▸ RECORD SET
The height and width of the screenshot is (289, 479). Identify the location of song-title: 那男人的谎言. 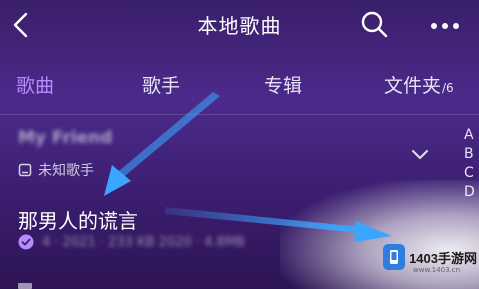
(78, 220).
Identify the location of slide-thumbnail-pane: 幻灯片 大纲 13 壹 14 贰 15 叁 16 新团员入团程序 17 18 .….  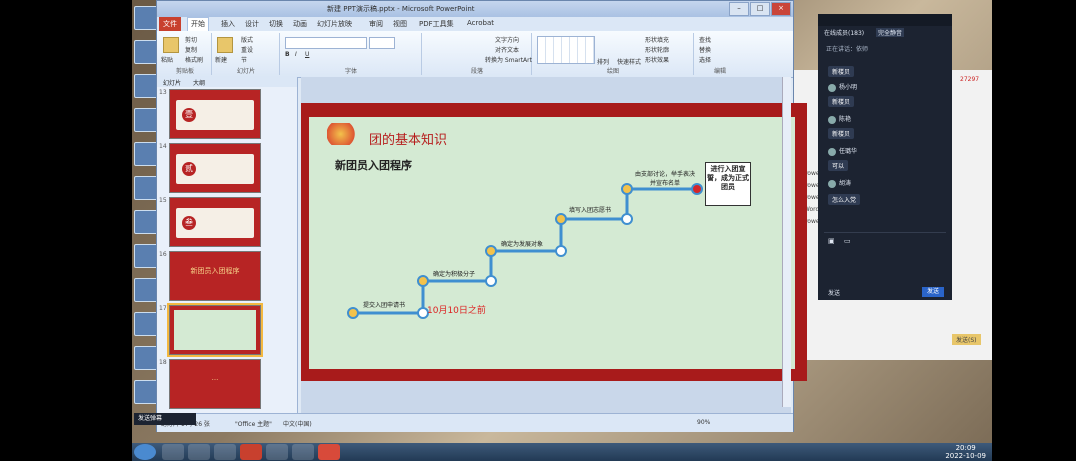
(228, 245).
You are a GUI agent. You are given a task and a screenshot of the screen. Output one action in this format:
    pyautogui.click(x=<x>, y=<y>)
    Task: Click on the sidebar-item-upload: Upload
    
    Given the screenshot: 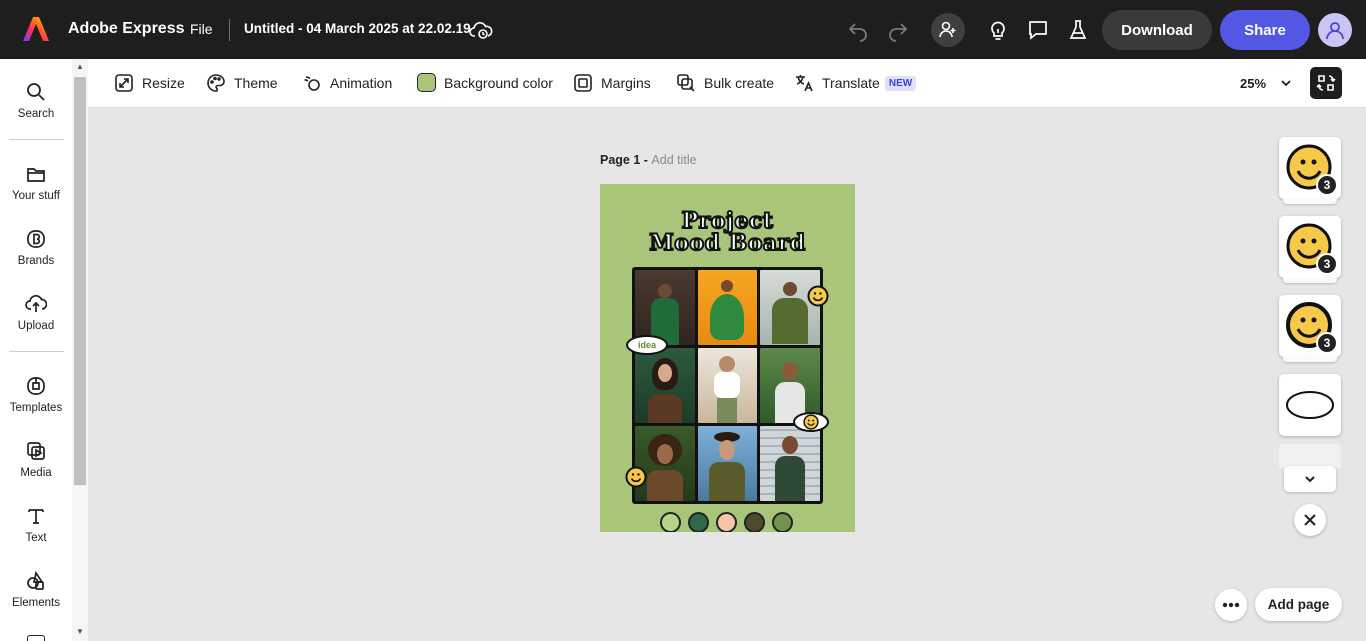 What is the action you would take?
    pyautogui.click(x=36, y=312)
    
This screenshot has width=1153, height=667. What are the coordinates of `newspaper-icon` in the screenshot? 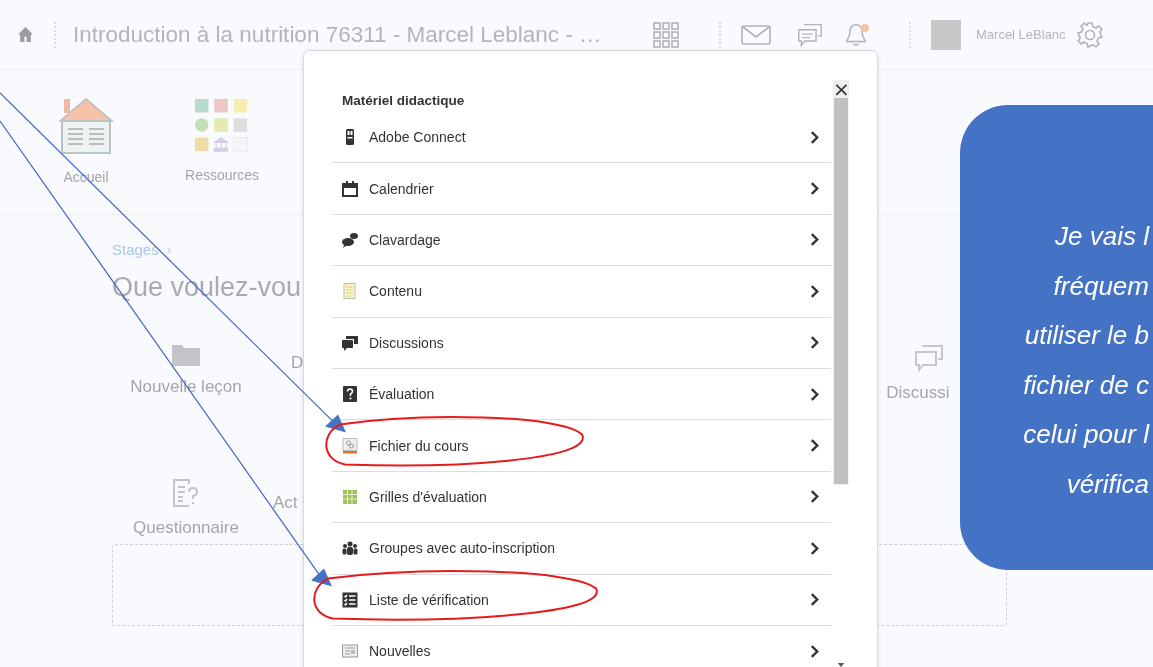 It's located at (350, 652).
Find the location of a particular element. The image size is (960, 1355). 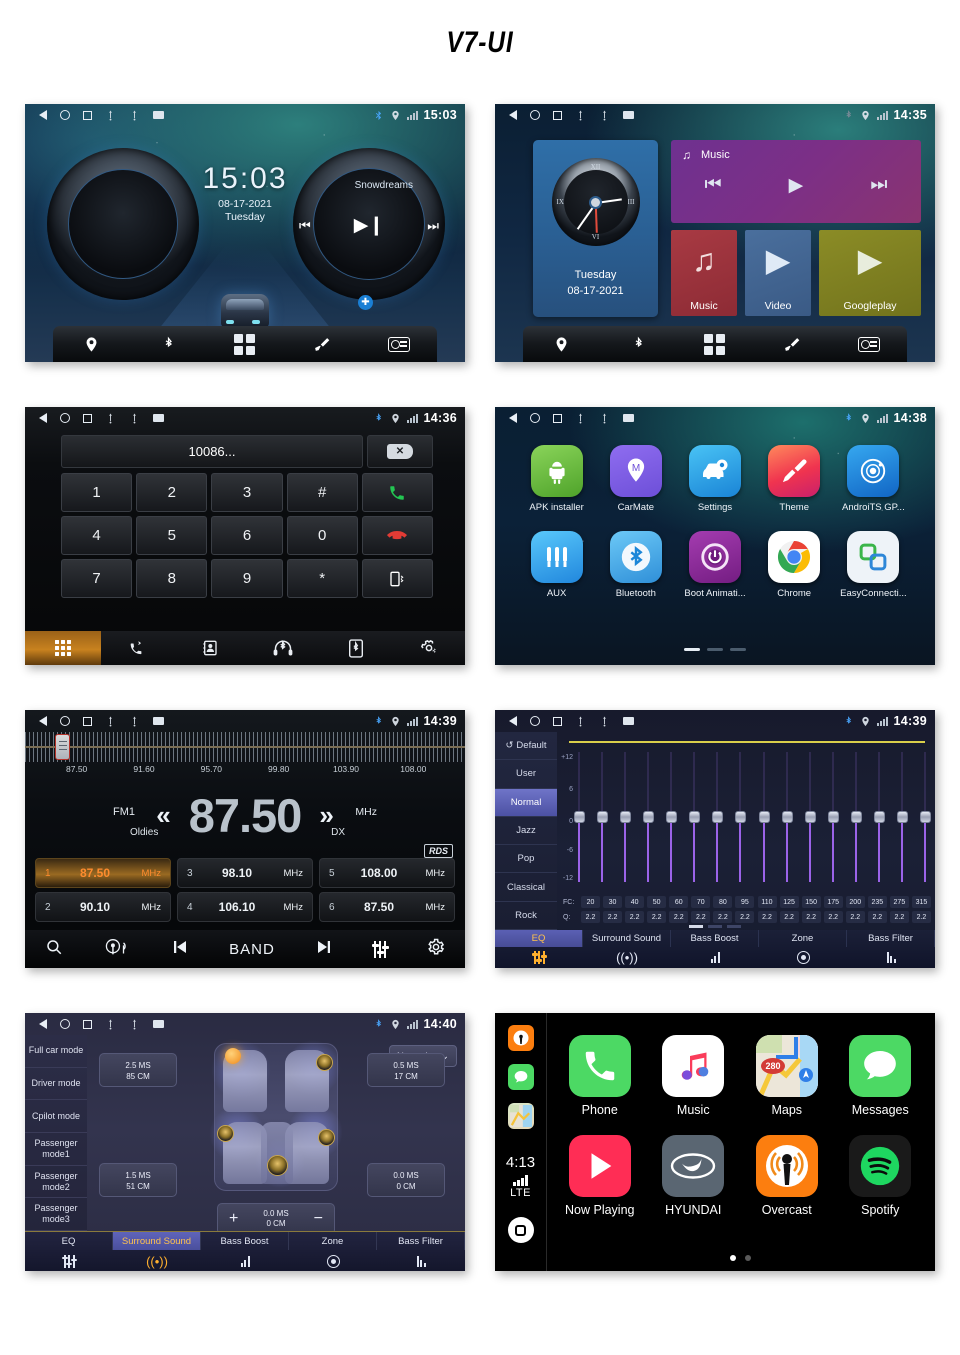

▸ AIM OF THE EXERCISE
Copy the lines above word for word, beginning with the first one and stopping after the line that contains "(228, 245).". Leave out the pictures.

▸ EXERCISE OUTPUT
The height and width of the screenshot is (289, 479). Identify the location of song-title: 那男人的谎言. 
(78, 220).
Identify the location of slide-thumbnail-pane: 幻灯片 大纲 13 壹 14 贰 15 叁 16 新团员入团程序 17 18 .….  
(228, 245).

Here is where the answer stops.